• [What this task involves] Each line of the listing is to be copied exactly.

• [Excerpted data]
##############################

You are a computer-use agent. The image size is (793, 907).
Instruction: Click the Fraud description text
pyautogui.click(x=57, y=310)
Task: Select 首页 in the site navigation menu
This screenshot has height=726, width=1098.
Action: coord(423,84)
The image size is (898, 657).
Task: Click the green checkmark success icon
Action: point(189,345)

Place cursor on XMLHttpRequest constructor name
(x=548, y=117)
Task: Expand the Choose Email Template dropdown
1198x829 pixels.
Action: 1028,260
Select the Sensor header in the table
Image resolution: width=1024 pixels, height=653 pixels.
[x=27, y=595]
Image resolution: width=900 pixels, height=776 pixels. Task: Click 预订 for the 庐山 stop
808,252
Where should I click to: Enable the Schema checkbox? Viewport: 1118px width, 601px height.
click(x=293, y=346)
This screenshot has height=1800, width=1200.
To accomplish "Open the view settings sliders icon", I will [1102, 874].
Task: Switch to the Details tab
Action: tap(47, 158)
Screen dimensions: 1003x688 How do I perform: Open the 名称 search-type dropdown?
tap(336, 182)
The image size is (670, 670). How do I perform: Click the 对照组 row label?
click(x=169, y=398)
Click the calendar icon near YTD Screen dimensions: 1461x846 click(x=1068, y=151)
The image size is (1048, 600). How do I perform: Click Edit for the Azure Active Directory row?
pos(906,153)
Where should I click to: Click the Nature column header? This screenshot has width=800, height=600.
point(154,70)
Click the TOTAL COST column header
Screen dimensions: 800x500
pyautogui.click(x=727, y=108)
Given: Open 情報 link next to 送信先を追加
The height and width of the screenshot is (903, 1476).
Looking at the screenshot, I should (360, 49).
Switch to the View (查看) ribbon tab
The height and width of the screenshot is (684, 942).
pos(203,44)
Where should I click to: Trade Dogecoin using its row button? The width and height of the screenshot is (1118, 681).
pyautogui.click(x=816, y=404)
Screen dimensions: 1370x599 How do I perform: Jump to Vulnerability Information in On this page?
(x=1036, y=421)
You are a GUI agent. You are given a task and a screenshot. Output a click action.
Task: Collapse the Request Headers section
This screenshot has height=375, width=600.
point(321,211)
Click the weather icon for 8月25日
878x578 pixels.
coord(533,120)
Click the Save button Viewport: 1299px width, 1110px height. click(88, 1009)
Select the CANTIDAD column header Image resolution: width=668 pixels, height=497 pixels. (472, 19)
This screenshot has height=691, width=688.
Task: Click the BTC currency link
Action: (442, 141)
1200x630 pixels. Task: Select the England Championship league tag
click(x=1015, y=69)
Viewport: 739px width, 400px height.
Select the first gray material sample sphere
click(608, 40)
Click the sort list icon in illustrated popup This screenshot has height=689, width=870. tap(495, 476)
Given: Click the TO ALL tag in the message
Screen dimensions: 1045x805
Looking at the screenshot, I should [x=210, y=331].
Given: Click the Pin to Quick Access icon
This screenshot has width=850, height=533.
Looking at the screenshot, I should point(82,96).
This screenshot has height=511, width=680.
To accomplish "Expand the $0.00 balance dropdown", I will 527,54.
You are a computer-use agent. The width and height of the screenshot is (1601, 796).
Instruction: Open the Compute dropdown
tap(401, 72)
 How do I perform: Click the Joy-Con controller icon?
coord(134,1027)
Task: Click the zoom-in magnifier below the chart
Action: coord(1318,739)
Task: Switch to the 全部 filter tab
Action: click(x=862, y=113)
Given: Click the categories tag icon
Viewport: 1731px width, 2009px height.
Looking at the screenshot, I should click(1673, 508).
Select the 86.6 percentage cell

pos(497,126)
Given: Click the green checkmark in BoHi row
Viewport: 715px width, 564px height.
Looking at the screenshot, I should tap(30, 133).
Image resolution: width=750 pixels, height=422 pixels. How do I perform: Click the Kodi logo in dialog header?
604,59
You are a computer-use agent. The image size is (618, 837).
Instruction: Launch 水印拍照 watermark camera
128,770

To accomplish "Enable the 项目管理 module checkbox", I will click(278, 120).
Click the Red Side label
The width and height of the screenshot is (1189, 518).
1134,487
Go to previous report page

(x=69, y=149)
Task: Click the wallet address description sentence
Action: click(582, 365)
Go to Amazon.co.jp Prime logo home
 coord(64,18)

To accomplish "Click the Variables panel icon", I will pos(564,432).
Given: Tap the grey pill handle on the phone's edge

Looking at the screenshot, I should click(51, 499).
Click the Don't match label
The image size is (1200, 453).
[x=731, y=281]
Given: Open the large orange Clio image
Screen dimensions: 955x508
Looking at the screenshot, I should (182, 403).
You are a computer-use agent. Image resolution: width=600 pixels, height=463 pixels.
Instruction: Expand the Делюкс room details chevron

##############################

• [Exercise answer]
You are a computer-use agent. The image size is (793, 907).
Instruction: Click the Fraud description text
pyautogui.click(x=57, y=310)
Task: Select 首页 in the site navigation menu
This screenshot has height=726, width=1098.
Action: coord(423,84)
The image size is (898, 657).
Task: Click the green checkmark success icon
Action: point(189,345)

Place cursor on XMLHttpRequest constructor name
(x=548, y=117)
Task: Expand the Choose Email Template dropdown
1198x829 pixels.
Action: 1028,260
Select the Sensor header in the table
Image resolution: width=1024 pixels, height=653 pixels.
[x=27, y=595]
Image resolution: width=900 pixels, height=776 pixels. Task: Click 预订 for the 庐山 stop
808,252
Where should I click to: Enable the Schema checkbox? Viewport: 1118px width, 601px height.
click(x=293, y=346)
This screenshot has height=1800, width=1200.
To accomplish "Open the view settings sliders icon", I will [1102, 874].
Task: Switch to the Details tab
Action: tap(47, 158)
Screen dimensions: 1003x688 How do I perform: Open the 名称 search-type dropdown?
tap(336, 182)
The image size is (670, 670). How do I perform: Click the 对照组 row label?
click(x=169, y=398)
Click the calendar icon near YTD Screen dimensions: 1461x846 click(x=1068, y=151)
The image size is (1048, 600). How do I perform: Click Edit for the Azure Active Directory row?
pos(906,153)
Where should I click to: Click the Nature column header? This screenshot has width=800, height=600.
point(154,70)
Click the TOTAL COST column header
Screen dimensions: 800x500
pyautogui.click(x=727, y=108)
Given: Open 情報 link next to 送信先を追加
The height and width of the screenshot is (903, 1476).
Looking at the screenshot, I should (360, 49).
Switch to the View (查看) ribbon tab
The height and width of the screenshot is (684, 942).
pos(203,44)
Where should I click to: Trade Dogecoin using its row button? The width and height of the screenshot is (1118, 681).
pyautogui.click(x=816, y=404)
Screen dimensions: 1370x599 How do I perform: Jump to Vulnerability Information in On this page?
(x=1036, y=421)
You are a GUI agent. You are given a task and a screenshot. Output a click action.
Task: Collapse the Request Headers section
This screenshot has height=375, width=600.
point(321,211)
Click the weather icon for 8月25日
878x578 pixels.
coord(533,120)
Click the Save button Viewport: 1299px width, 1110px height. click(88, 1009)
Select the CANTIDAD column header Image resolution: width=668 pixels, height=497 pixels. (472, 19)
This screenshot has height=691, width=688.
Task: Click the BTC currency link
Action: (442, 141)
1200x630 pixels. Task: Select the England Championship league tag
click(x=1015, y=69)
Viewport: 739px width, 400px height.
Select the first gray material sample sphere
click(608, 40)
Click the sort list icon in illustrated popup This screenshot has height=689, width=870. tap(495, 476)
Given: Click the TO ALL tag in the message
Screen dimensions: 1045x805
Looking at the screenshot, I should [x=210, y=331].
Given: Click the Pin to Quick Access icon
This screenshot has width=850, height=533.
Looking at the screenshot, I should point(82,96).
This screenshot has height=511, width=680.
To accomplish "Expand the $0.00 balance dropdown", I will 527,54.
You are a computer-use agent. The width and height of the screenshot is (1601, 796).
Instruction: Open the Compute dropdown
tap(401, 72)
 How do I perform: Click the Joy-Con controller icon?
coord(134,1027)
Task: Click the zoom-in magnifier below the chart
Action: coord(1318,739)
Task: Switch to the 全部 filter tab
Action: click(x=862, y=113)
Given: Click the categories tag icon
Viewport: 1731px width, 2009px height.
Looking at the screenshot, I should click(1673, 508).
Select the 86.6 percentage cell

pos(497,126)
Given: Click the green checkmark in BoHi row
Viewport: 715px width, 564px height.
Looking at the screenshot, I should tap(30, 133).
Image resolution: width=750 pixels, height=422 pixels. How do I perform: Click the Kodi logo in dialog header?
604,59
You are a computer-use agent. The image size is (618, 837).
Instruction: Launch 水印拍照 watermark camera
128,770

To accomplish "Enable the 项目管理 module checkbox", I will click(278, 120).
Click the Red Side label
The width and height of the screenshot is (1189, 518).
1134,487
Go to previous report page

(x=69, y=149)
Task: Click the wallet address description sentence
Action: click(582, 365)
Go to Amazon.co.jp Prime logo home
 coord(64,18)

To accomplish "Click the Variables panel icon", I will pos(564,432).
Given: Tap the grey pill handle on the phone's edge

Looking at the screenshot, I should click(51, 499).
Click the Don't match label
The image size is (1200, 453).
[x=731, y=281]
Given: Open the large orange Clio image
Screen dimensions: 955x508
Looking at the screenshot, I should (182, 403).
You are a computer-use agent. Image resolution: width=600 pixels, height=463 pixels.
Instruction: Expand the Делюкс room details chevron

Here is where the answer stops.